Problem to work on: Print each record that follows exactly, leaving the pictures behind.
Supplied entries START
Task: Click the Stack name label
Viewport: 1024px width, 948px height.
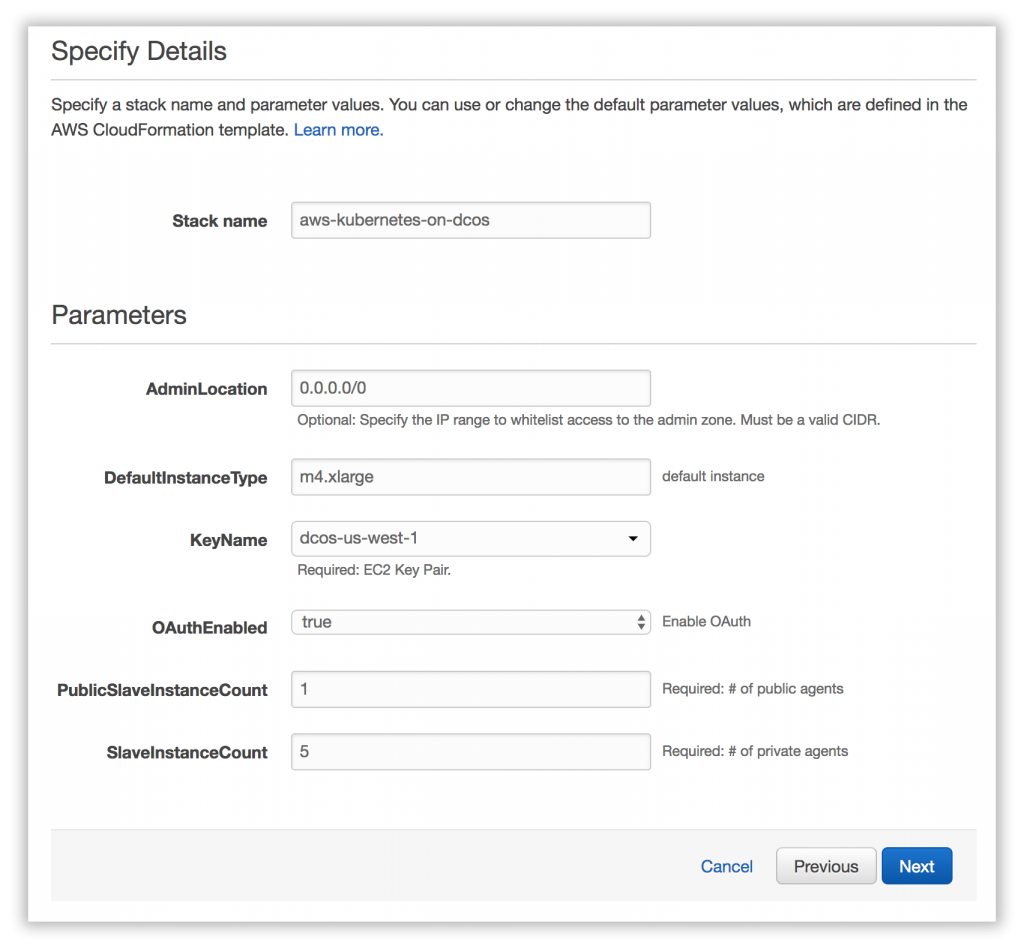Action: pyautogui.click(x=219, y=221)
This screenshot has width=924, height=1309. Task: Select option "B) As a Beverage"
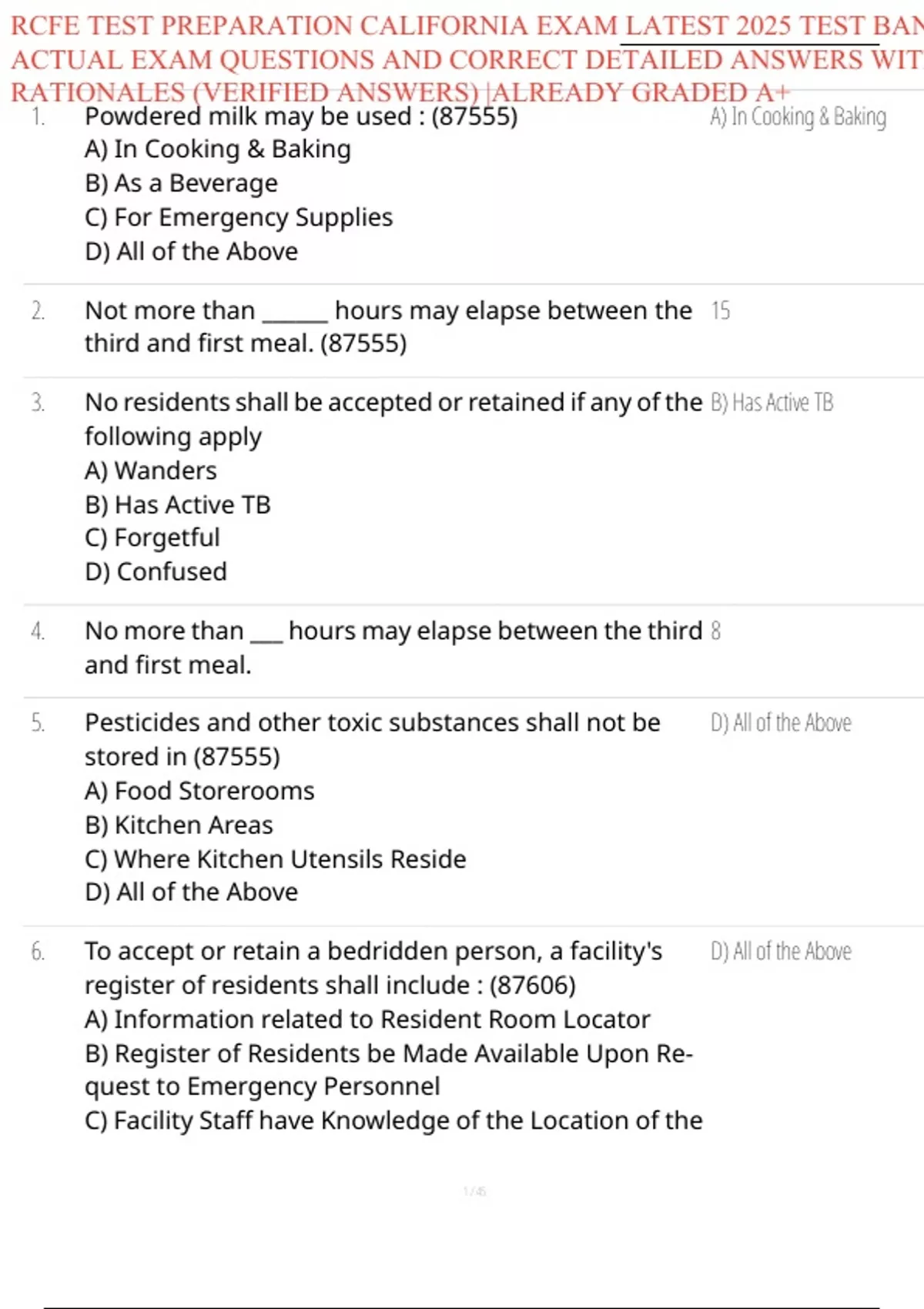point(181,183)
Supplied entries END
Answer for the task:
Task: Click the Stack name label
Viewport: 1024px width, 948px height.
Action: pyautogui.click(x=219, y=221)
This screenshot has width=924, height=1309. Task: Select option "B) As a Beverage"
point(181,183)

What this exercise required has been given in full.